But at the time the ground was sodden and I didn't want to go slogging across it in my sneakers, so I waited until everything had dried out a bit and all I had to contend with was snow and sub-freezing temperatures.
I started up the hill past small, leafless trees and clusters of staghorn sumac. The snow lay in bunches atop long, bent grass, like something from a beach that had become drastically lost.
I encountered a dilapidated building with missing doors and rusted windows frames whose panes seemed long-gone. I ducked beneath a fallen tree and scrambled through what appeared to be some harmless branches, which left my hands bleeding and my hair full of little twigs with multiple points, like jacks. Inside this feral structure, the roof was partially open to the sky and vines had tumbled through.

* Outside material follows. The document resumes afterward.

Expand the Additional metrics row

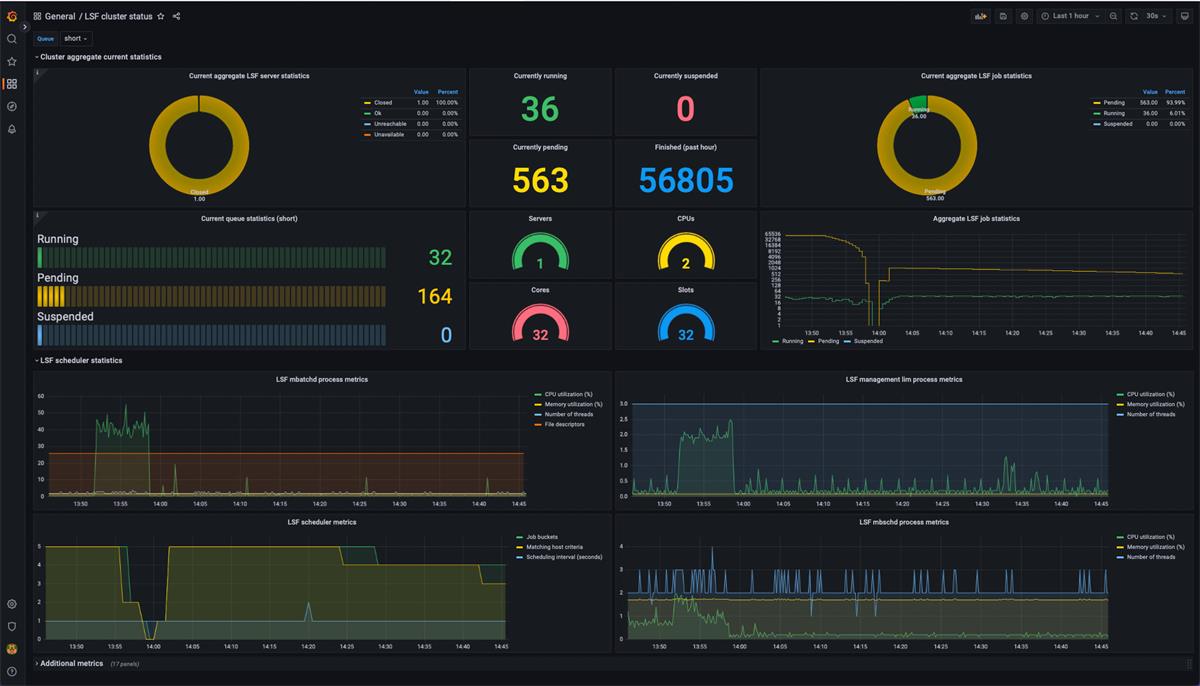pyautogui.click(x=69, y=663)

And then, after passing a few mysterious cement foundations, I came upon a ghost of a mill. It seemed almost to be breathing, as if I had surprised it.

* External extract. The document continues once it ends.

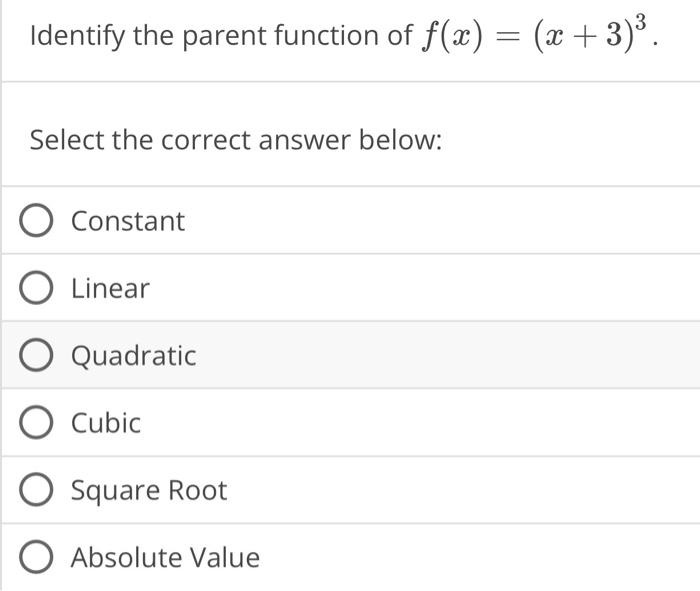700x591 pixels.
Task: Mark the Cubic radio button
Action: (x=36, y=422)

Compared to the other abandoned man-made things below, it looked less like an idea gone wrong or a place to drink beer than a remnant of a lost civilization. Which I suppose it was.
But it looked sturdier than they did. It looked like it would be here, gracefully crumbling, long after they were gone.
Finally I reached the cemetery, marked by stone steps that formed a little entryway and a sign, knocked over by the wind and laying on the dried leaves, which read: TOWN OF GRISWOLD HISTORIC CEMETERY - CIRCA 1710 - ADOPTED BY GENERAL EBENEZER HUNTINGTON SOCIETY CHILDREN OF THE AMERICAN REVOLUTION - THE OLD KINNE BURIAL GROUND.
The space was the size of a small backyard, enclosed by a low stone wall. It stood high above an expanse of what could have been snow-covered ground or frozen water. I could see it, white and icy, beyond numerous trees.
I did not search for the Glasko graves (it was freezing; I was bleeding) but I found some Kinnes. Joseph, on whose tomb I could read only one date, 1778.
And Sarah, who was the wife of a captain whose name had chipped away. She died in March of 1792 "in the 59th year of her age." I knelt to look at the soul effigy, covering my knees in ice.
People do come up here, I assume fairly often. A few scattered cans and wrappers, along with the little flags in the graveyard, attested to their recent presence. Still, this is one of those places that hangs onto its past stubbornly, as if whoever buried Isaac Glasko walked away down those stone steps and no one had been here since.
One other thing: I don't normally give directions, but this is a site that's really worth going to and also somewhat hard to find. Its address is listed all over the Internet as 1 Jarvis Road, but if any normal person (as opposed to people like me, who get so obsessed with weird places in rural Connecticut that we're willing injure ourselves to explore them) turned up Jarvis Road they would be confused and discouraged. Instead, park on Route 201 in front of the dam. Facing the waterfall, walk to your right and there will be a barely discernible path roughly parallel to the fence. This goes up the hill and eventually turns left to reach the cemetery. (If you don't want to park on the shoulder, you could also park in the lot at Buttonwood Farm, which is not far from here. Then, if it wasn't the dead of winter, you could get ice cream.)
Oh wait, one other other thing. The Kinne Cemetery is a stop on the Connecticut Freedom Trail. I haven't been to that many of the trail's sites so far, but every one I have seen is surprisingly cool. When I first heard about the Freedom Trail years ago I thought it might end up being underwhelming; a lot of the stops sounded too small or low-key to convey such a momentous story. In fact, that's precisely what makes them cool.